You wrote “Show Them the Way” back in 2008 after it came to you in a dream. Do you keep a journal next to your bed for moments like that?
I do. I keep notebooks everywhere so that I’m able to jot down just a sentence, if I think of a sentence that I think is really important. I would have pulled that song out a long time ago, because I loved it from the second it was written, but I thought. “Nope, this song has a path,” just like I’ve always had a path.
You’ve talked a lot about how men hate that kind of confidence in a woman. Do you see that changing in music today, and that women are owning their confidence more than ever?
I think women are trying very hard to be really independent. But I will say that I think women better be on their toes right now, because I think that men are trying very hard to slip us back into the 50s, where it’s like, “Just look pretty and sit in a corner and don’t talk and just be beautiful,” and just, you know, “hang out, make sandwiches.” I think that’s where the men of the world would like this world to go.
And so I think that every one of you -- starting at your age, Mick’s twins, my goddaughters Tessa and Ruby, my 40 year old [fans] and my 30 year old ones -- you girls all need to fight. When you get up in the morning, you have to put on our armor and look at yourself in the mirror and go, "Hello, Wonder Woman." And that’s who you have to be, because if you don’t, you will get squished.
You said you want your next 10-15 years to be creative, but what exactly does that path look like moving forward?
There’s a book of Welsh stories about Rhiannon and all the Gods and we have actually connected, signed, whatever you want to say, with a really great movie company and we’re starting to work on [adapting] this. That’s something that we can throw ourselves into because the stories are all written. So that’s really exciting and that could go on, if it’s as good as I think it’s going to be, for several years.

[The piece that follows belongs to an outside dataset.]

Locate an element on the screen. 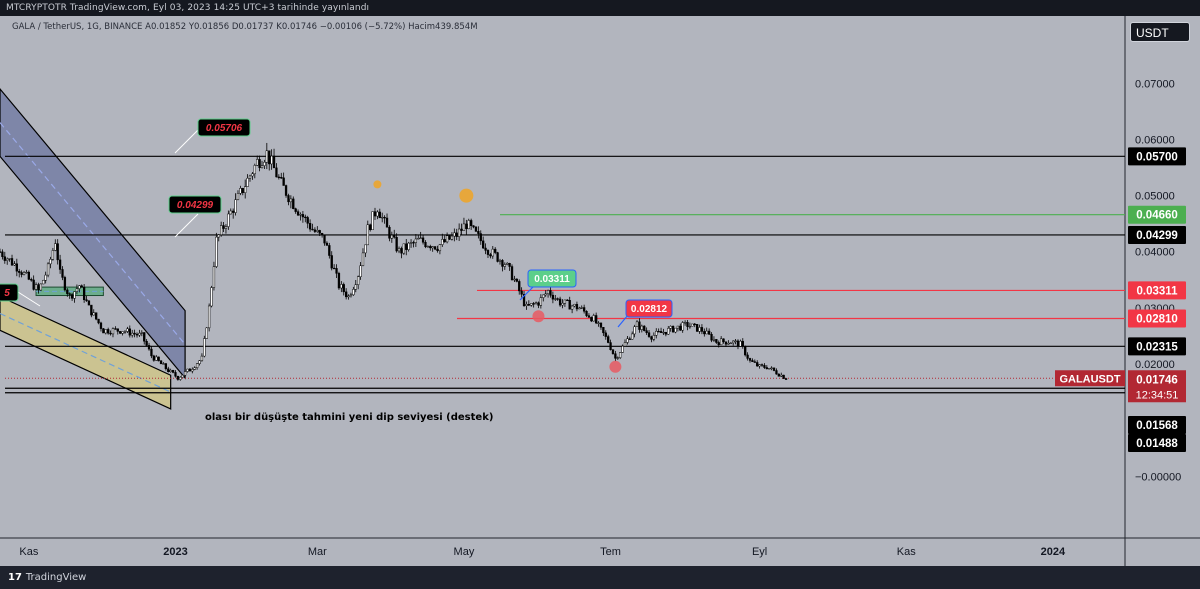 The image size is (1200, 589). price-tick-label: 0.04000 is located at coordinates (1155, 253).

I think because of “Show Them the Way” that I will make another record. I hadn’t really thought that I was gonna do that, but I should. I just figured, you know what, I have written a lot of poetry over the last eight months -- not even poetry with messages either, just really good poetry about stuff I see on television. There’s a few creepy crime shows that I watch that I really like, and I wrote one song about a character in one of those shows, a woman, and I can’t wait to write a song to it. I’m surprised that I haven’t done it yet, except probably that I’ve just been really busy in the last two months. But as soon as I calm down a little bit, I’m going to go and write that song and that will be the beginning of writing this new record..
And then there’s a famous lady record executive who wants me to write songs for Broadway musicals -- that’s something that I might think about. There’s just a lot of things that I could do, that I would love to do, but that I would prefer to do in a normal world. I don’t want to make a record that’s full-on done by myself in my living room over Zoom. But that doesn’t mean that I can’t be ready for the normal world when the normal world comes back.
I see a lot of different sources of creativity that are there for me. I just have to get myself out of this uninspired place where it’s so easy to live during this thing, because I would never have thought that I would’ve gone underground so heavily as I have. I was surprised by that, everyday. But now I’m starting to just go like, “You just can’t do another six months like that. You’re already on the horse -- so stay on.”